- _Reading text_:
"""
Rockhampton-based researcher Stewart Lockie is embarking on a major 3-year study into how people can be mobilised throughout the food chain to protect the biodiversity of farming regions.

The Australian Research Council-funded study will go to the core of the contemporary politics of food.

PhotoID:2713 It recognises there are pressures for simplification of farm environments but also a need for continued biodiversity to ensure they remain resilient.

The research will examine ways that agricultural biodiversity is translated into market values, and how these values are transferred through food chains.

Also worthy of study are the influence of regulation, whether market-based environmental protection can be enhanced by other measures and the capacity of institutions and policy settings.

The study aims to contribute to development of policy and other strategies to support more sustainable food production-consumption networks.

Wide-reaching case studies of Queensland and the Philippines will be used to identify practical strategies for biodiversity protection – vital for the social and economic welfare of rural Australia.

And in the process, Dr Lockie hopes to reshape the theoretical future of agrifood studies so it can develop a holistic account of food production-consumption networks.
"""
- _Exercise set_:
A. Answer these from the food-chain biodiversity text:
(i) How long is the study planned to run?
(ii) Which body funds the study?
(iii) Which two places will the case studies cover?
B. Copy the part of the food-chain biodiversity text that begins with the words containing "The study aims" and ends with "of rural Australia.".
C. Continue the food-chain biodiversity text from where it stops.

- _Provided records_:
"""
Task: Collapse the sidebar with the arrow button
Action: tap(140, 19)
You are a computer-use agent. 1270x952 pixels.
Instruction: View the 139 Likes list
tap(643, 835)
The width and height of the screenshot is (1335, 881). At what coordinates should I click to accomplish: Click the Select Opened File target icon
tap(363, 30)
"""
"""
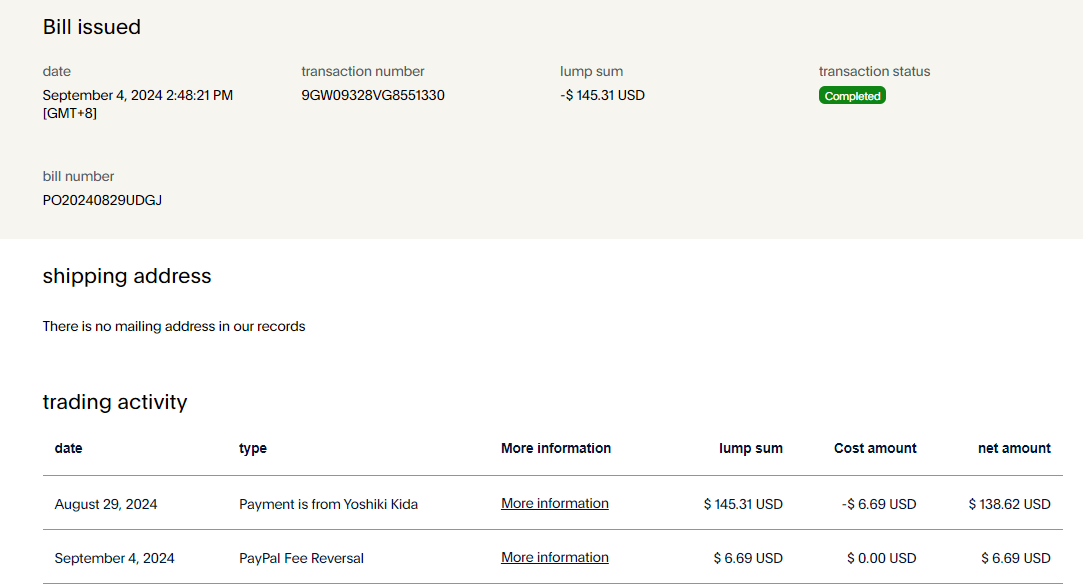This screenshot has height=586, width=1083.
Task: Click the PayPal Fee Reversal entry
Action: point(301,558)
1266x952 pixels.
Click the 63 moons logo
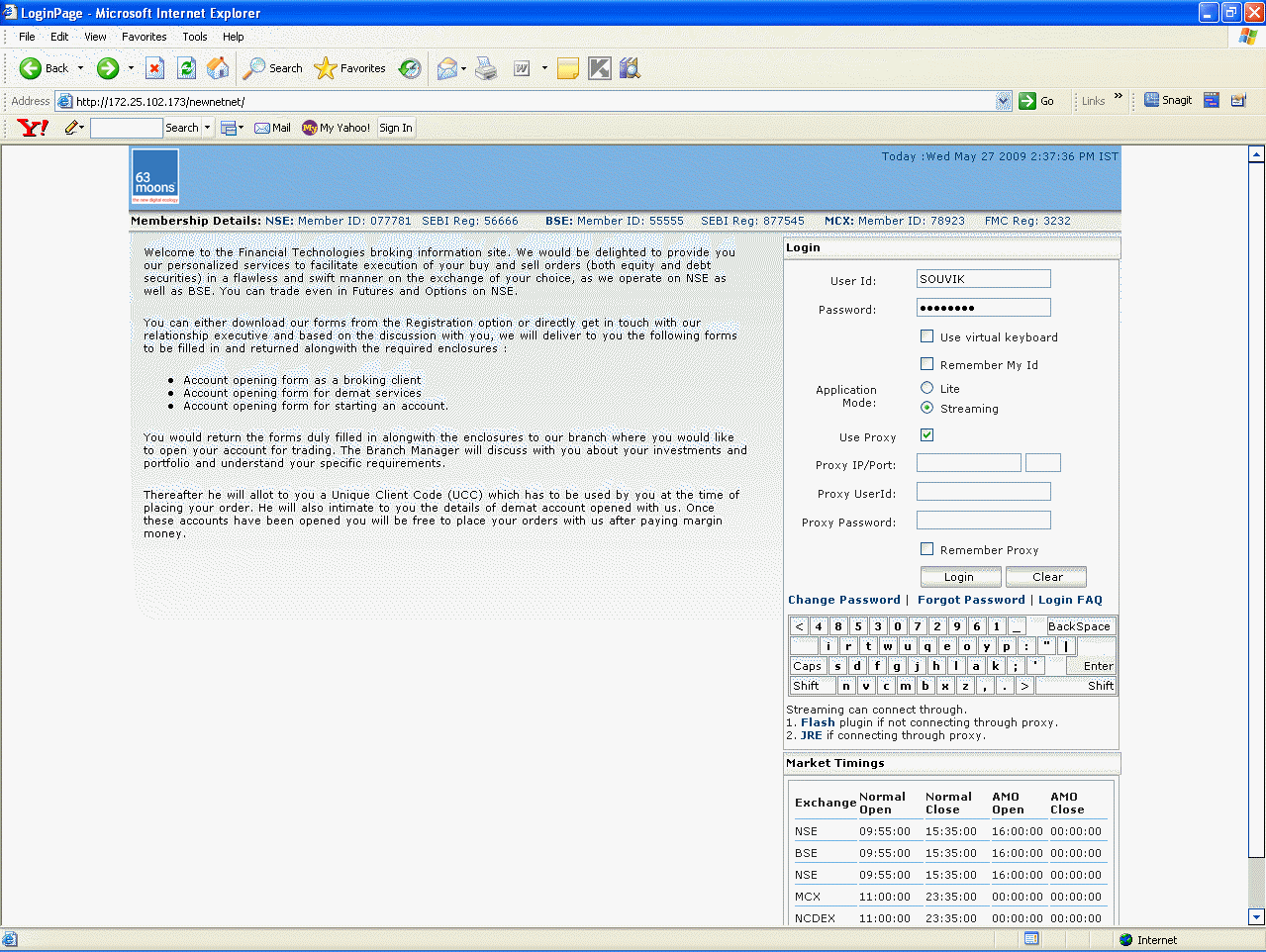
"""
- _Answer section_:
A.
(i) Three years.
(ii) The Australian Research Council.
(iii) Queensland and the Philippines.

B.
The study aims to contribute to development of policy and other strategies to support more sustainable food production-consumption networks.

Wide-reaching case studies of Queensland and the Philippines will be used to identify practical strategies for biodiversity protection – vital for the social and economic welfare of rural Australia.

C.
He hopes to identify ‘centres of calculation’ (those worthy to use as clear entry points in complex networks) through which attempts are made to order specific agricultural biodiversity networks.

The Central Queensland University Associate Professor said that, until now, comparatively little attention has been paid to how key players such as agribusiness firms and retailers (and their market and regulatory relationships with farmers) affect on-farm biodiversity management.

“Faced with tightening terms of trade, farmers have little choice but to intensify production while addressing only the most obvious and immediate symptoms of environmental degradation,” Dr Lockie said.

He said, however, that environmental concerns were now reverberating throughout the entire chain of food production and consumption, reflected in growing demand for ‘clean green’ products.